La normatividad en Co­lombia establece que la do­nación es un acto anónimo, voluntario y altruista. Solo pueden donar los mayores de edad. Además, se exige que el material genético sea sometido a las pruebas men­cionadas antes de declararlo apto para su uso. Un máxi­mo de diez mujeres pueden ser inseminadas con este es­perma. En Profamilia traba­jan con espermatozoides de donantes nacionales e inter­nacionales. “En Colombia se ha importado semen –dice la médica Deschamps–. Puede venir una paciente que quiere traer semen de Estados Uni­dos. Lo puede hacer cum­pliendo los trámites legales”.

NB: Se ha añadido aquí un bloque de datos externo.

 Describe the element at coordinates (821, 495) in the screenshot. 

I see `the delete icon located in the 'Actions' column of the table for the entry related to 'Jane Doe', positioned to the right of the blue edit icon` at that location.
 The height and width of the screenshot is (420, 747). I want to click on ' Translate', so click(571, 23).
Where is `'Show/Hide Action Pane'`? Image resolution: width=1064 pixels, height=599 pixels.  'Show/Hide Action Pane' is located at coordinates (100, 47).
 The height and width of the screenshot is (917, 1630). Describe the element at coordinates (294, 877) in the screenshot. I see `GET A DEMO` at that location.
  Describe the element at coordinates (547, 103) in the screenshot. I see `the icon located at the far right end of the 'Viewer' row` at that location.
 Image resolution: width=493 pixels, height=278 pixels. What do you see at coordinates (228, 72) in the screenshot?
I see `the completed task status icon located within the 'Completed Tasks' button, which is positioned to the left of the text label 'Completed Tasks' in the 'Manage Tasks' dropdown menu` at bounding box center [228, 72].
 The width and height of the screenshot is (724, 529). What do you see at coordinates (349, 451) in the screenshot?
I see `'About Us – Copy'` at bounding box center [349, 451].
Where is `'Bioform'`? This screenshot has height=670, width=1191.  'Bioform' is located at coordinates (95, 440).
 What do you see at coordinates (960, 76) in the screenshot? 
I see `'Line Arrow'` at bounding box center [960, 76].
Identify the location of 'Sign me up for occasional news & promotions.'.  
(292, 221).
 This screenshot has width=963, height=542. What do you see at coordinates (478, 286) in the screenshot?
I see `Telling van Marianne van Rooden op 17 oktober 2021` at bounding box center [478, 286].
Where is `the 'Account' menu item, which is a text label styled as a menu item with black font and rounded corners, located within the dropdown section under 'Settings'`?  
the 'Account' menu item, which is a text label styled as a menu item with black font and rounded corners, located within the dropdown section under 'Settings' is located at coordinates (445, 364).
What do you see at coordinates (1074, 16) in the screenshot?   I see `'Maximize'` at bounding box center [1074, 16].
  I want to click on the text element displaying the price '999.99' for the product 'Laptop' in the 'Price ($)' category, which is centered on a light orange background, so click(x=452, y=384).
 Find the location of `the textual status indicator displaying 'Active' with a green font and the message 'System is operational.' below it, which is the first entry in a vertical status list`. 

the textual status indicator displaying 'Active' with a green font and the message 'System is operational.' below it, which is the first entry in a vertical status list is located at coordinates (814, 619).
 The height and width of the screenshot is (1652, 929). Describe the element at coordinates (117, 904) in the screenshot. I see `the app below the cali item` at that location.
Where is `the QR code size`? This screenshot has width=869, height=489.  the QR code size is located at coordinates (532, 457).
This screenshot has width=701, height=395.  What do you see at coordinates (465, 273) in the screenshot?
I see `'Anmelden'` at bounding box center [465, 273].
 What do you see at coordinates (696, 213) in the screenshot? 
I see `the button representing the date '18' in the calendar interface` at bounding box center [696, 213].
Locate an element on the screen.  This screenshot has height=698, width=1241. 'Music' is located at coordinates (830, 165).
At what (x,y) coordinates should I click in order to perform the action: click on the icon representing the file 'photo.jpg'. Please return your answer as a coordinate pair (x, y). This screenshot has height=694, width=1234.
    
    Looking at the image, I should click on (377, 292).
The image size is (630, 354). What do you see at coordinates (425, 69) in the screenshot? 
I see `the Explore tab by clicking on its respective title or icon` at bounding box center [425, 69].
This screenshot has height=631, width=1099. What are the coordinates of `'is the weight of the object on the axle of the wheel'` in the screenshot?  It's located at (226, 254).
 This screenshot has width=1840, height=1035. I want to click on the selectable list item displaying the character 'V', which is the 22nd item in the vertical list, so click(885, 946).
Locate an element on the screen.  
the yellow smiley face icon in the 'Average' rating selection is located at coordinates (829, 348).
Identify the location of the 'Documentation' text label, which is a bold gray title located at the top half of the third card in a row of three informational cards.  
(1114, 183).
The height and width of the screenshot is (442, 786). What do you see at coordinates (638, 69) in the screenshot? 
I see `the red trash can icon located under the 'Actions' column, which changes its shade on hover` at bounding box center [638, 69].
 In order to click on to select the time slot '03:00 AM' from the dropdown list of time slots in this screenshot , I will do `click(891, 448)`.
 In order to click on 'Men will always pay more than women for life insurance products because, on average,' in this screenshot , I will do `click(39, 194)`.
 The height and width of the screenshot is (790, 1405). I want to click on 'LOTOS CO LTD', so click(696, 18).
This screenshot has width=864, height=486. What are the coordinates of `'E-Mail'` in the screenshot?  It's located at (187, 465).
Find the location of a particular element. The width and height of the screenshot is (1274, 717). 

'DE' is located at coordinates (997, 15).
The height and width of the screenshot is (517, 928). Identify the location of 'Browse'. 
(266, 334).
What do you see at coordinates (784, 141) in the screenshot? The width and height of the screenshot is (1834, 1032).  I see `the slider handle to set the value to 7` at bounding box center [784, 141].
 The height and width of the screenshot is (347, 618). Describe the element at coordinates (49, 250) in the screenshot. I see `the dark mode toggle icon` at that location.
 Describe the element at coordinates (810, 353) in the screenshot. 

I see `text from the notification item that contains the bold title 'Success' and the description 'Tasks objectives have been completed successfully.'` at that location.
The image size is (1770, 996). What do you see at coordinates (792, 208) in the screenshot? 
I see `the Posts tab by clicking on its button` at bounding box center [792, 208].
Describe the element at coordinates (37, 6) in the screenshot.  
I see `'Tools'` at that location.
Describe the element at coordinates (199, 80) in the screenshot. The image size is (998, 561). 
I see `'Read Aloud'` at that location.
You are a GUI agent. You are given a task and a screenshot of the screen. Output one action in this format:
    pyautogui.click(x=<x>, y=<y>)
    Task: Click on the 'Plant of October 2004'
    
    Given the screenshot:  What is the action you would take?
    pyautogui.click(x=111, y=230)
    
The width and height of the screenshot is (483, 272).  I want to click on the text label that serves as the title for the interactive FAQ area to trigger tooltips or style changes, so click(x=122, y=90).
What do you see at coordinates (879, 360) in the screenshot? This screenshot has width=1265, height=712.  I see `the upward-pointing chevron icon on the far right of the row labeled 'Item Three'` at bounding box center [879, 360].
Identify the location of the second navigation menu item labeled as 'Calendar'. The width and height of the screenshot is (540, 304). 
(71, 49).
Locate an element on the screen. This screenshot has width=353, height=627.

Ahora, frente al océano de leche, sopla viento y el líquido se mueve. En unos lugares las olas son más pequeñas que en otros. Es nuestro mar, el que ya nada­mos, el que nos cansamos de nadar, o podría ser el mar de cualquier otro hombre. La fertilidad esconde retos y misterios para los que debe­mos estar preparados. En un pequeño coágulo de semen estamos nosotros, nuestros antepasados y está el futu­ro. O todo lo contrario, pue­de que no haya nada. Pero no es el fin, puede ser el inicio de un tratamiento para pro­ducir pececitos o para bus­car nuestra descendencia en otras latitudes marinas.